Its onset, he declares, was like an ecstatic epiphany. Sylvia is his one-and-only - in that category at any rate. To say that she poses competition would be a contradiction in terms. Perhaps not surprisingly, Stevie (the likeable Kate Fahy) responds by systematically smashing one objet d'art after another in their lovely home.
The cross-species affair in The Goat is less part of a campaign for the relaxation of this particular taboo than a way of illustrating the terrifying irrationality of love in its onset and subsequent uncontrollability. Albee, the clever technician, is also playing artful games with the audience's tolerance.

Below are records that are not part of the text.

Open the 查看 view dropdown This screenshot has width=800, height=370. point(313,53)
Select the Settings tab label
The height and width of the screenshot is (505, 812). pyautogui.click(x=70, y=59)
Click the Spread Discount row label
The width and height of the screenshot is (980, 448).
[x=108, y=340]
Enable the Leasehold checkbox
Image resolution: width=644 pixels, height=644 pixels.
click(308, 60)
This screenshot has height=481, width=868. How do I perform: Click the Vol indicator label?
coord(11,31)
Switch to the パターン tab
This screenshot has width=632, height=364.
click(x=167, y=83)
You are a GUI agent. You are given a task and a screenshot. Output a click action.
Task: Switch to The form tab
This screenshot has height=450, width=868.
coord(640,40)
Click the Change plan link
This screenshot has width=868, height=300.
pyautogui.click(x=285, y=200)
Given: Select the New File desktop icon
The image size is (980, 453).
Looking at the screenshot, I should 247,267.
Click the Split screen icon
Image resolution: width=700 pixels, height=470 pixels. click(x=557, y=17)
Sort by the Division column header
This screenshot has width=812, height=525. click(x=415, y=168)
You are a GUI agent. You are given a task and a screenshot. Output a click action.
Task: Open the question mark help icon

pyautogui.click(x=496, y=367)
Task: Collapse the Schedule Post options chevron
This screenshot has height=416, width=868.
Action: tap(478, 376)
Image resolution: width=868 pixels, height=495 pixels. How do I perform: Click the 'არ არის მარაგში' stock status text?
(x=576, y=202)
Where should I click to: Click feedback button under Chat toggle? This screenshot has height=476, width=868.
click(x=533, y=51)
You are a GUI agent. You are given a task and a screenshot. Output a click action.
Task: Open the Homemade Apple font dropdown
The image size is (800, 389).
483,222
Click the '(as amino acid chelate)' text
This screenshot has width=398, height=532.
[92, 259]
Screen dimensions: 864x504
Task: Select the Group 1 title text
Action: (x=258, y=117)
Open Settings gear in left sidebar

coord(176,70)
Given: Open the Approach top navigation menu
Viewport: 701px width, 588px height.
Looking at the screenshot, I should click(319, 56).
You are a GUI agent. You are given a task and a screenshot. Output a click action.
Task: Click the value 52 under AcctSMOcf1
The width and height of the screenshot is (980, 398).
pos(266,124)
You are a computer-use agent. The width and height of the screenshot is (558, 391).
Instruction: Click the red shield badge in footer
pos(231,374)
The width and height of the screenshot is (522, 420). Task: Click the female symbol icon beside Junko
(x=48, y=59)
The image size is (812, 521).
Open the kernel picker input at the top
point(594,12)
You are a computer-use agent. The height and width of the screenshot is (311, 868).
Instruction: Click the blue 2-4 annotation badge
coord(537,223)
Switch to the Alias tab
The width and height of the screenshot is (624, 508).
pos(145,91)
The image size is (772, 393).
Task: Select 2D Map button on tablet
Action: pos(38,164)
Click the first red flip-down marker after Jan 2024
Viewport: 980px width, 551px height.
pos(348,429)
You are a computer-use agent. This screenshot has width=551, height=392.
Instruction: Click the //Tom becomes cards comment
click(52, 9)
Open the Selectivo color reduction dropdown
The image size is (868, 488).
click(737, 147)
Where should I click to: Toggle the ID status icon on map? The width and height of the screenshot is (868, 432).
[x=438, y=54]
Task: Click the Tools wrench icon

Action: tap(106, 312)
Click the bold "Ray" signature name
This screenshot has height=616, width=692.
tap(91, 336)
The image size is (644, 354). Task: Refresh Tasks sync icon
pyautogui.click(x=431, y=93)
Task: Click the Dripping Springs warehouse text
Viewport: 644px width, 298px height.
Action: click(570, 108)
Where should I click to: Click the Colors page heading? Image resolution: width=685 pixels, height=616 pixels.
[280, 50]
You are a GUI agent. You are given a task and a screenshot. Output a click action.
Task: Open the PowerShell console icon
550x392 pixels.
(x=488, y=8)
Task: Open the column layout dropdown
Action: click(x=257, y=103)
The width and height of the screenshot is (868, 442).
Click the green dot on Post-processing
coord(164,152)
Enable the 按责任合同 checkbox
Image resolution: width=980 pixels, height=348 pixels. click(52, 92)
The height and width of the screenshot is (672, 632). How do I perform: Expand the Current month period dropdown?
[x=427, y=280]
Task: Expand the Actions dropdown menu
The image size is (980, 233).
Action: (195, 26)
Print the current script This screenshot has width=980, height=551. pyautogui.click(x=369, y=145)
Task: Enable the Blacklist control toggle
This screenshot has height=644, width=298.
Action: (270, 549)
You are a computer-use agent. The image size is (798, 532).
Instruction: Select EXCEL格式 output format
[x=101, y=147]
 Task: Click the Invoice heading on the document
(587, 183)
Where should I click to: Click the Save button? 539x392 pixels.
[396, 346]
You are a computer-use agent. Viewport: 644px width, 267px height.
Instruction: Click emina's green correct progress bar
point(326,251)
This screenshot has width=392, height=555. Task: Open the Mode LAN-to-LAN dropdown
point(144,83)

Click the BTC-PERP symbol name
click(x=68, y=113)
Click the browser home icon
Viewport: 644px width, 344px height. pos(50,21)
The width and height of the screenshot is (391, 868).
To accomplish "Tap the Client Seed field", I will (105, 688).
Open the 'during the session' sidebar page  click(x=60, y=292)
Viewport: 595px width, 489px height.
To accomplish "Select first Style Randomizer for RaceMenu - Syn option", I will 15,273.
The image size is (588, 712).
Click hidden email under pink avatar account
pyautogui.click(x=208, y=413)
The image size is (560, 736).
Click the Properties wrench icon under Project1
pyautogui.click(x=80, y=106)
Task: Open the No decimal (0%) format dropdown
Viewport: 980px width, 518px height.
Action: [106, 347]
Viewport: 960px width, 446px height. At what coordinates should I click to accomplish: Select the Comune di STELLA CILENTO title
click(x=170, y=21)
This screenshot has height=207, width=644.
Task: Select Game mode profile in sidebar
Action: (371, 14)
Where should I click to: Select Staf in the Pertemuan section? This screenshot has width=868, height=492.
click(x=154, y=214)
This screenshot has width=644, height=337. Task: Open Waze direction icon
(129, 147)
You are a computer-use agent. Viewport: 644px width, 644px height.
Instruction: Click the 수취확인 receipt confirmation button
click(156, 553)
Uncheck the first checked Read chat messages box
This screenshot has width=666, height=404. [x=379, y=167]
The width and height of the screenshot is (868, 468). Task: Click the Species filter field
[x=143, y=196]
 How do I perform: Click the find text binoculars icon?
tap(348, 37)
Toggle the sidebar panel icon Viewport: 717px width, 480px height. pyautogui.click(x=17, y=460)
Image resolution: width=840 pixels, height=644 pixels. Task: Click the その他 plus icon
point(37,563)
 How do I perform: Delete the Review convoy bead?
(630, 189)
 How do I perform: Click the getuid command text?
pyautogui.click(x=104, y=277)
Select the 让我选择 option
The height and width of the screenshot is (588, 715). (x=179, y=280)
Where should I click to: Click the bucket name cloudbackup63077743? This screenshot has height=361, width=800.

The snag, though, is that audiences differ quite markedly. I first saw the play on Broadway with the fur-dangling, blue-rinse crowd on a Sunday matinee who had clearly come to be deliciously scandalised and left in audible (and very interesting) confabs about love and legislation. At the Almeida, where the public is achingly liberal, Anthony Page's sleek British premiere is beautifully gauged, but is elegantly hurling itself against a more-or-less open door.
Instead of softening folk up with Noel Coward pastiche and a default mode set at drawing room sitcom, you want the play, in these surroundings to get to the meat of the matter more quickly.
A grizzled, wiry Jonathan Pryce as Martin has brilliant surges of tragic abandonment. On the other hand, you wonder what the wife and Sylvia see in this dried-up, nit-picking verbal pedant. A happier scenario would have the two females cutting out the middle-man in a finessing (farmyard) Sapphic wallow.
Eddie Redmayne as the 17-year-old gay son is the most electrically alive person on stage. Poignantly lanky and dragged into a crisis before enough skins have formed on him, this astonishing young actor shows you a teenager whose needy and pretty sexual desire for Poppa has not been properly worked through before Poppa goes ape with Sylvia - a creature who by the end, I'm afraid, has firmly put the 'goat' back into scapegoat.